Directorate summary reports

Work in our Directorates

The following actions were delivered in 2017:

  • Richmond’s first official 'friendly park for all' was launched in Barnes during Dementia Awareness Week. In the park paths have been levelled and resurfaced, additional benches installed and access to the pond improved. A wooden carved ‘chatty chair’, pond themed totem pole meeting point and carved entry/exit markers depicting animals living on the Green have been installed. Additional funding was secured for support for victims of Domestic Abuse. The funding will help establish a new outreach service to support victims of domestic abuse and to continue to develop a successful specialist service supporting homeless women experiencing domestic abuse. A Scrutiny Panel was established: Domestic Violence and Abuse and Older People Scrutiny Panel.
  • Richmond Inclusive Support and Exercise referral programme (RISE), continued to promote sport and exercise for disabled people of all ages.
  • Work to tackle hate crime and encourage the reporting of hate crime continued and included a large Hate Crime event held in October 2017 by 'Stop Hate in Richmond', the borough’s hate crime forum.
  • Support was given to community led projects for older residents and disabled residents through the Civic Pride Award where in 2016/17, 2% of awards supported disabled residents, 7% related to children and young people and 2% to projects for older residents. Projects funded include:
    • The Richmond EAL Friendship Group who received funding to run two series of five workshops across Richmond so that participants with English as an additional language (EAL) can come together to learn English through creating art.
    • Silverfit who received funding towards ‘Silver Fridays’ - weekly Tai Chi and Nordic Walking classes for the older generation in Richmond.
    • Integrated Neurological Services who received funding towards a 6-8 week summer activity programme offering a number of taster activities to approximately 280 people who are disabled because of a neurological condition e.g. Parkinson’s disease, Multiple Sclerosis, stroke or head injury.
  • Children’s Social Care recruited new members for ‘Shout This Way’, which is a supportive, confidential and safe youth project for young people who are questioning their sexuality, identity or gender or who identify as lesbian, gay, bisexual, or transgender in Richmond. They also arranged for Gendered Intelligence, a community interest company who provide training and awareness raising sessions, to provide trans-gender training to widen knowledge and understanding in this area.
  • Work continued to support older residents in Richmond. A report issued by CQC highlighted that 94 per cent of care home beds in Richmond were in homes rated as good or outstanding, putting Richmond in the highest bracket of the more than 150 council areas providing adult social care.
  • Over 1,700 residents and carers attended the Full of Life celebration for older residents in the borough in October, which raised awareness of the services older residents can access and 150 residents attended a tea dance at the Council;
  • The service provided to people with sight loss in Richmond upon Thames was  praised by the RNIB as residents in Richmond are guaranteed to receive a face-to-face appointment with a specialist and have a plan of support within 2 weeks
  • Work to support community cohesion continued including an event to mark Inter Faith Week with the Richmond Inter Faith Forum at York House
  • The Council established a European Passport Return Service through the Council’s Registration Service and provided funding to Citizen’s Advice Richmond to create a targeted information and advice service to local EU nationals
  • Cllr Meena Bond was appointed as a Champion for Mental Health.
  • The Council’s Scrutiny Committee considered reports on emotional wellbeing for young people, Domestic Abuse (including its impact on older residents), Learning Disability Commissioning and Child Sexual Exploitation.
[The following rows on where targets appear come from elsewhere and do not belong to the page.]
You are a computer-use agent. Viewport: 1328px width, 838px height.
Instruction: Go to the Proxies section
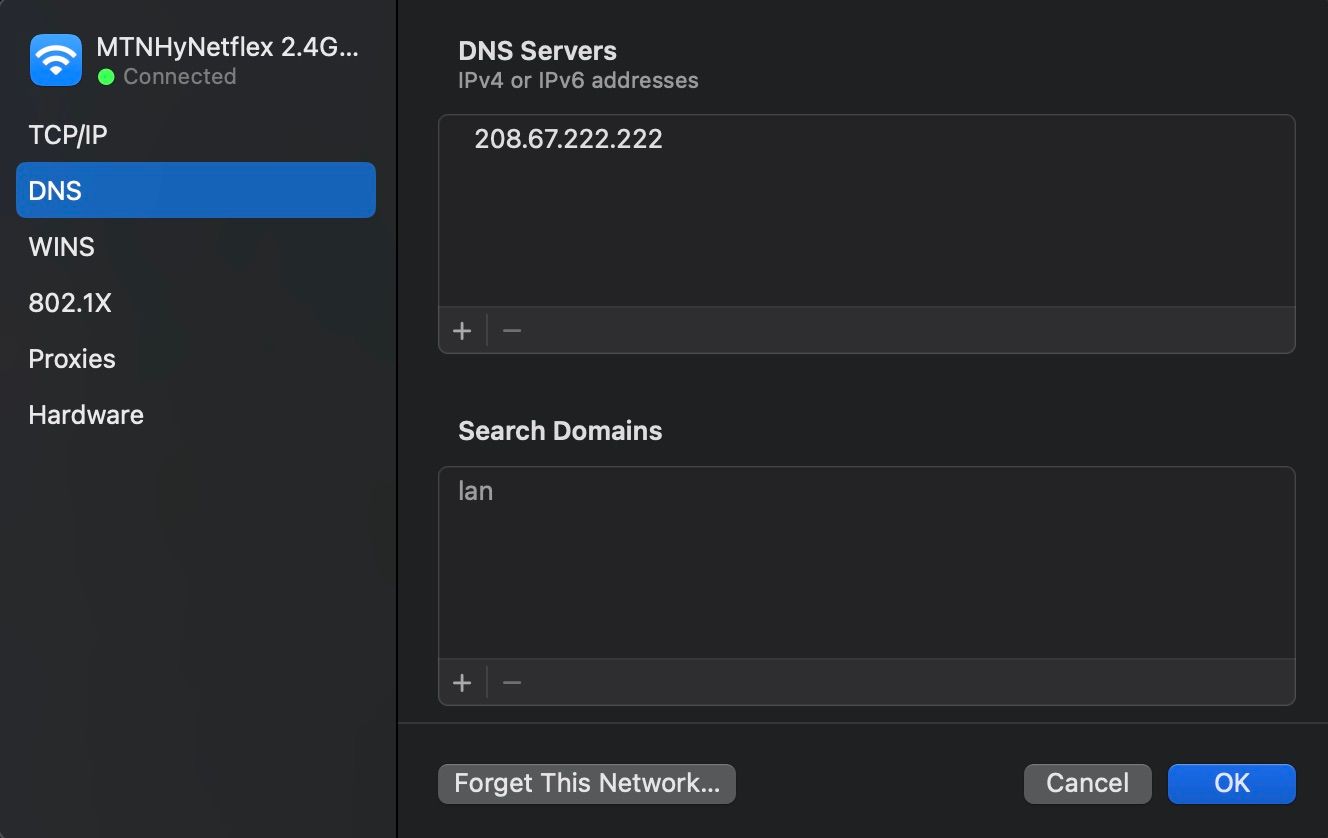click(x=72, y=359)
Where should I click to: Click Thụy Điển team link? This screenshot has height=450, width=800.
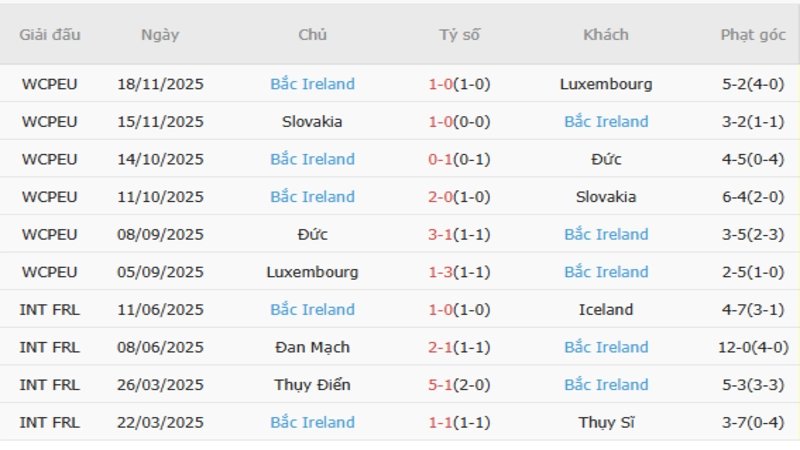(x=312, y=385)
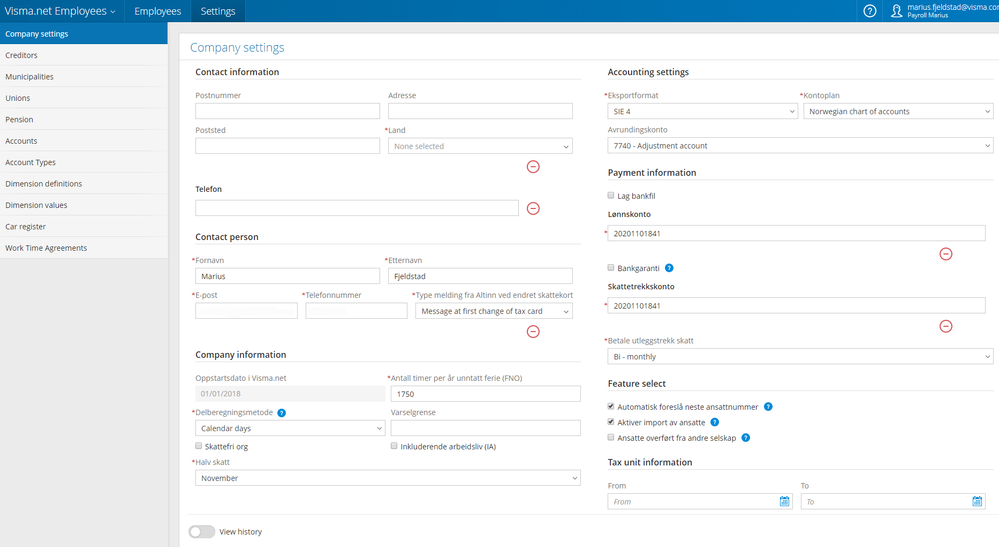Uncheck Aktiver import av ansatte
999x547 pixels.
(x=611, y=422)
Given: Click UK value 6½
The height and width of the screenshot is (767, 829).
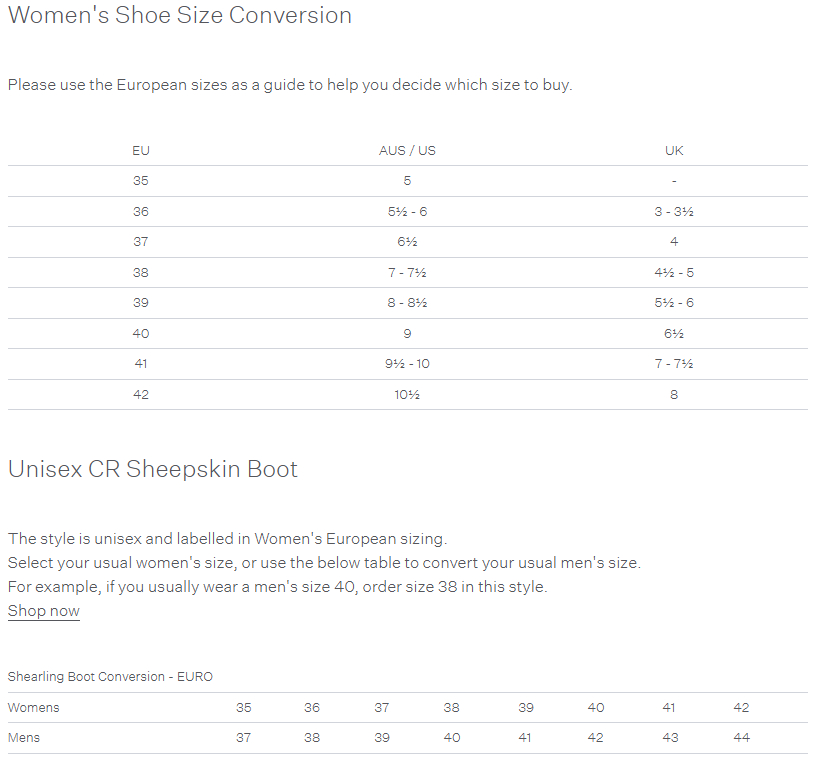Looking at the screenshot, I should (674, 334).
The work of the Council in relation to equality is scrutinised by the Equality Scrutiny Stakeholder Group which meets quarterly to review Richmond Council’s activity in relation to equality and diversity. The ESSG is made up of representatives from voluntary and community groups in the borough.

They have an interest in ensuring equality for all, and up to 5 independent critical friends who have specific skills, knowledge and experience relevant to ensure equality for all within the borough. In 2017 the ESSG has had the opportunity to feedback on a number of EINAs, including the Community Safety Plan EINA, and discuss equality with officers, for example the AfC Annual Equality Report.

Service user profile equality monitoring information

We will publish further service user profile equality monitoring information and analysis throughout 2018. Our EINAs also use service user profile data to assess impact.